Category Archives: Trade Practices

Re Taco Company of Australia Inc; Taco Bell v Taco Bell Pty Limited; Denbrad Management Pty Limited; Robert Francis; Eric Baillie Francis [1982] FCA 136

ON 22 JULY 1982, the Federal Court of Australia delivered Re Taco Company of Australia Inc; Taco Bell v Taco Bell Pty Limited; Denbrad Management Pty Limited; Robert Francis; Eric Baillie Francis [1982] FCA 136 (22 July 1982).

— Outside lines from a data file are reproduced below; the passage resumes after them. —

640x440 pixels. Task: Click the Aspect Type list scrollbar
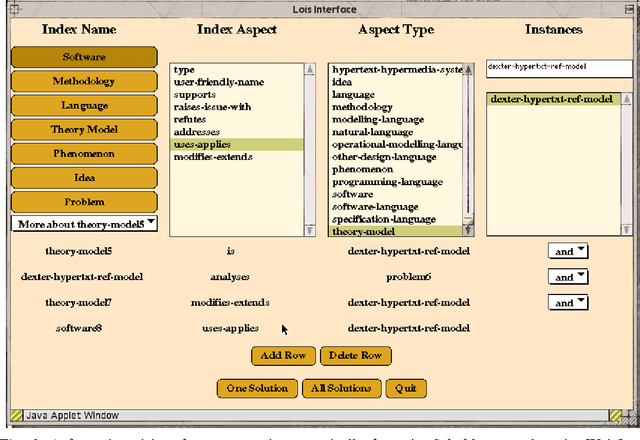pos(469,150)
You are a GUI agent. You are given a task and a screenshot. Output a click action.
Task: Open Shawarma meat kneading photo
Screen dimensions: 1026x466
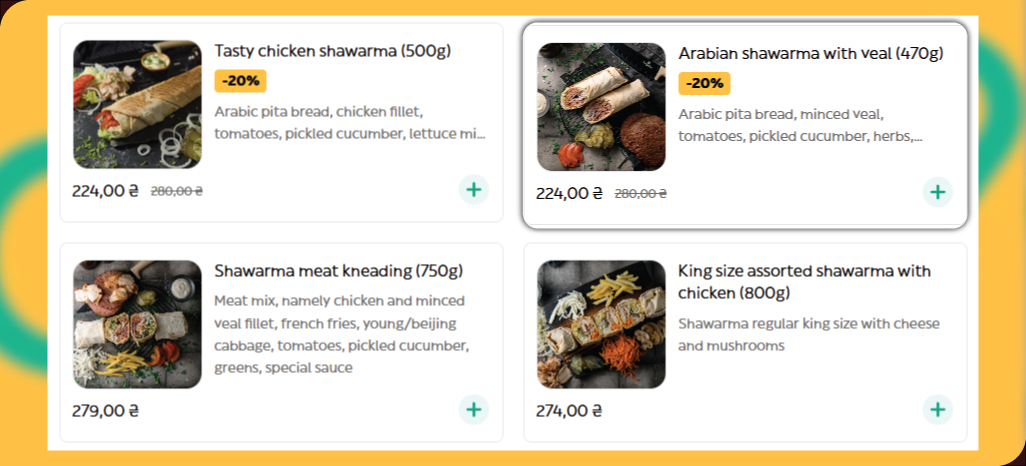(x=137, y=324)
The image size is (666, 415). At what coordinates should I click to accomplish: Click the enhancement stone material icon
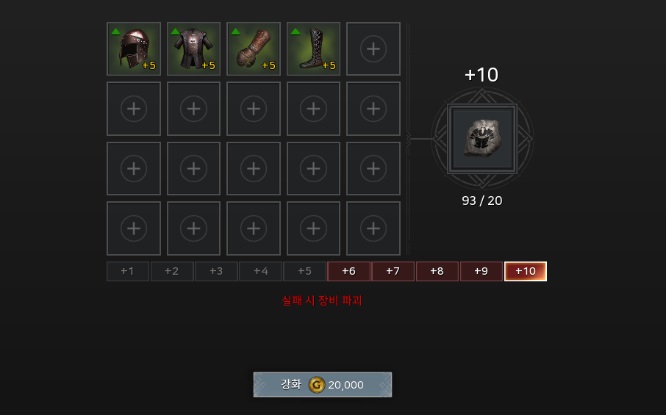click(482, 138)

http://www.austlii.edu.au/au/cases/cth/FCA/1982/136.html

Taco Bell Pty Ltd (the first respondent) was incorporated in NSW, Australia and had for several years operated a business in Bondi called Taco Bell’s Casa and in 1974 registered the business names of Taco Bell and Taco Casa. Taco Company of Australia Inc (the appellant) was incorporated in the United States with the intention to establish Taco Bell restaurants in Australia and from 1981 operated a Taco Bell restaurant in Sydney.

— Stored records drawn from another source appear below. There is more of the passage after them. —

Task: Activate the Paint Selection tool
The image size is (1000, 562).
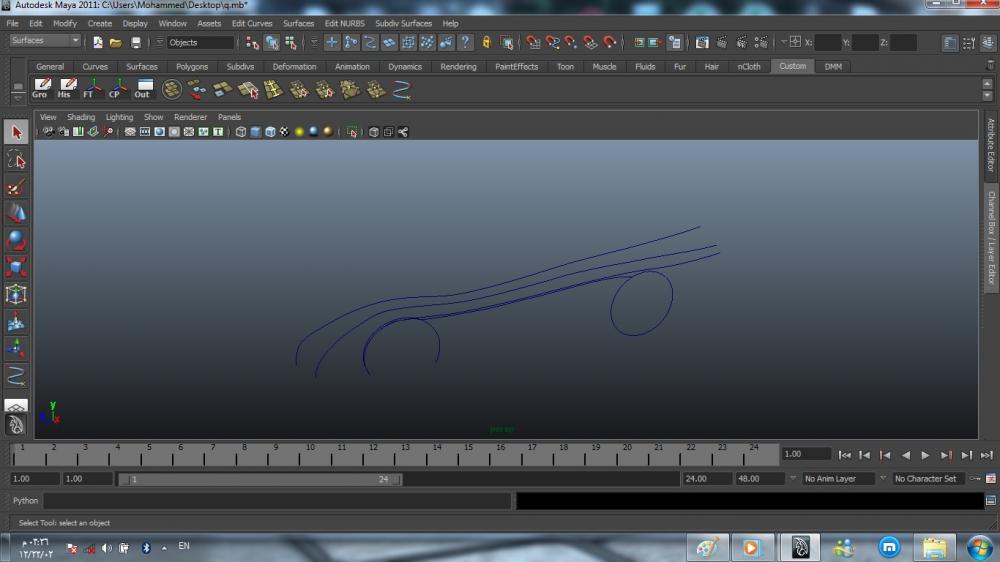Action: point(16,187)
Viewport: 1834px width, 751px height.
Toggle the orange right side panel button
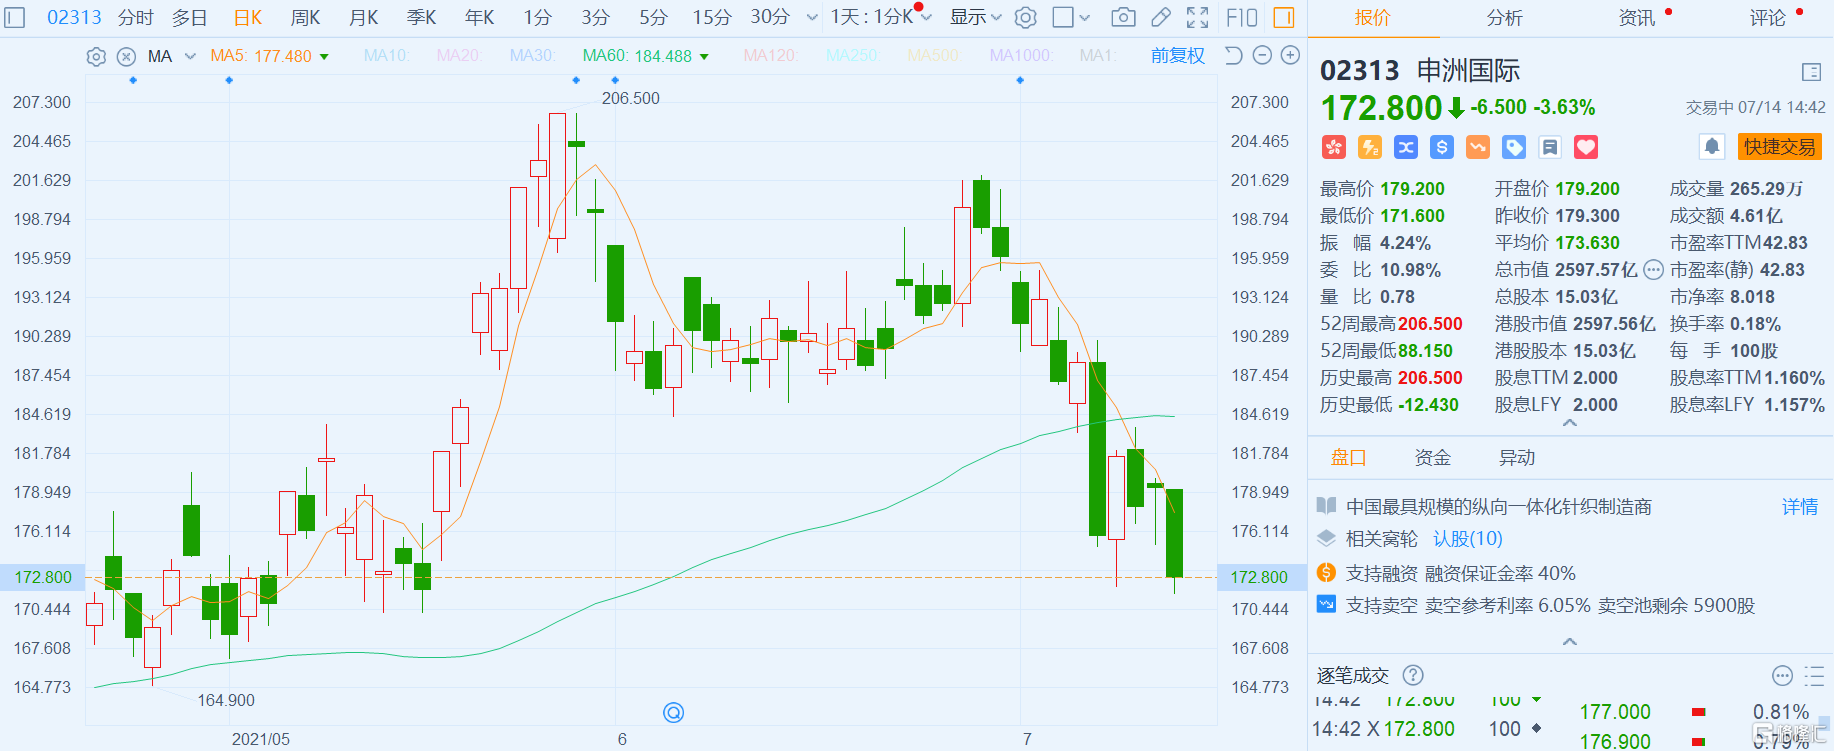tap(1284, 17)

The respondents sued the appellant for misleading and deceptive conduce under s52 and s53 of the Commonwealth Trade Practices Act 1975 and for passing off. The appellant made similar counter-claims.

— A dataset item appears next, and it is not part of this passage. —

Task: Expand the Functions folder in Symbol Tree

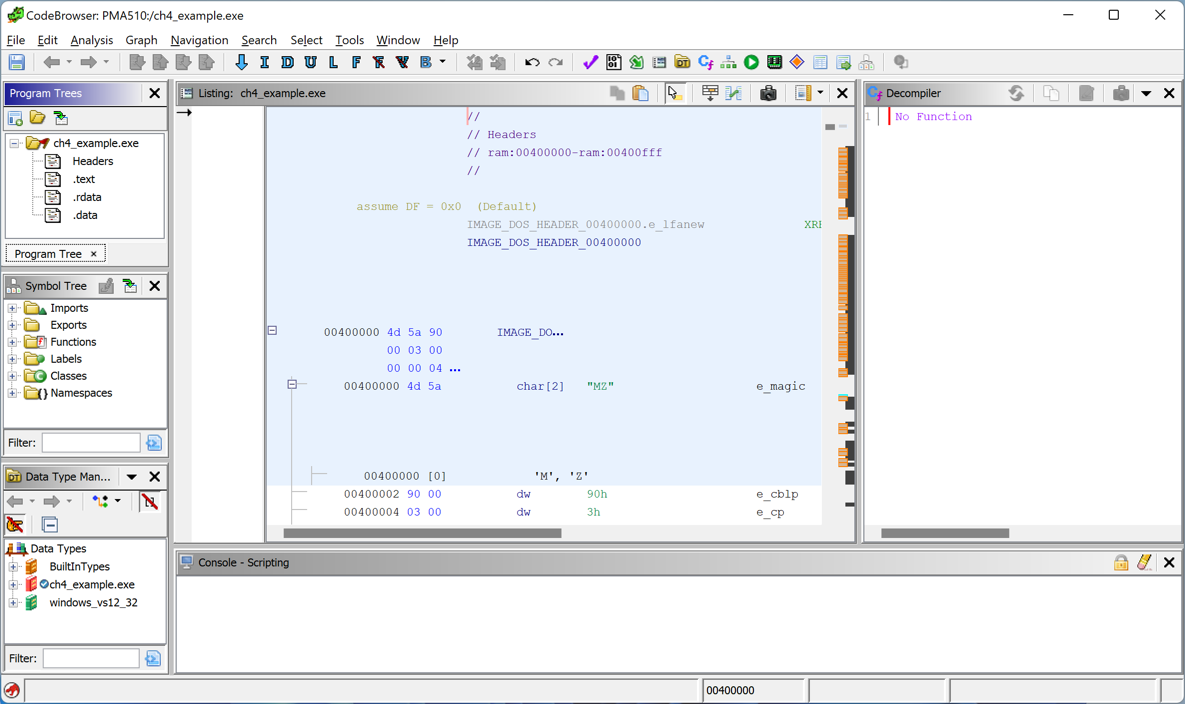Action: point(13,342)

At trial, the first respondent was successful in establishing a breach of s52 and passing off.

An appeal was dismissed and injunctions were granted in favour of the respondents restraining the appellant from, within the Sydney metropolitan area (1) using the name Taco Bell or (2) passing off goods and services as being that of the respondents.

A number of observations and principles come from this case.

Representation

At 202, Deane and Fitzgerald JJ observed that a finding on whether or not conduct is a representation is “a question of fact to be decided by considering what [was] said and done against the background of all surrounding circumstances”.

and

“In some cases, such as an express untrue representation made only to identified individuals, the process of deciding that question of fact may be direct and uncomplicated. In other cases, the process will be more complicated and call for the assistance of certain guidelines upon the path to decision.”

The doctrine of erroneous assumption

At 200, Deane and Fitzgerald JJ held:

“no conduct can mislead or deceive unless the representee labours under some erroneous assumption”.

and

“Such an assumption can range from the obvious, such as a simple assumption that an express representation is worthy of credence, through the predictable, such as the common assumption in a passing-off case that goods marketed under a trade name which corresponds to the well-known trade name of goods of the same type have their origins in the manufacturer of the well-known goods, to the fanciful, such as an assumption that the mere fact that a person sells goods means that he is the manufacturer of them.”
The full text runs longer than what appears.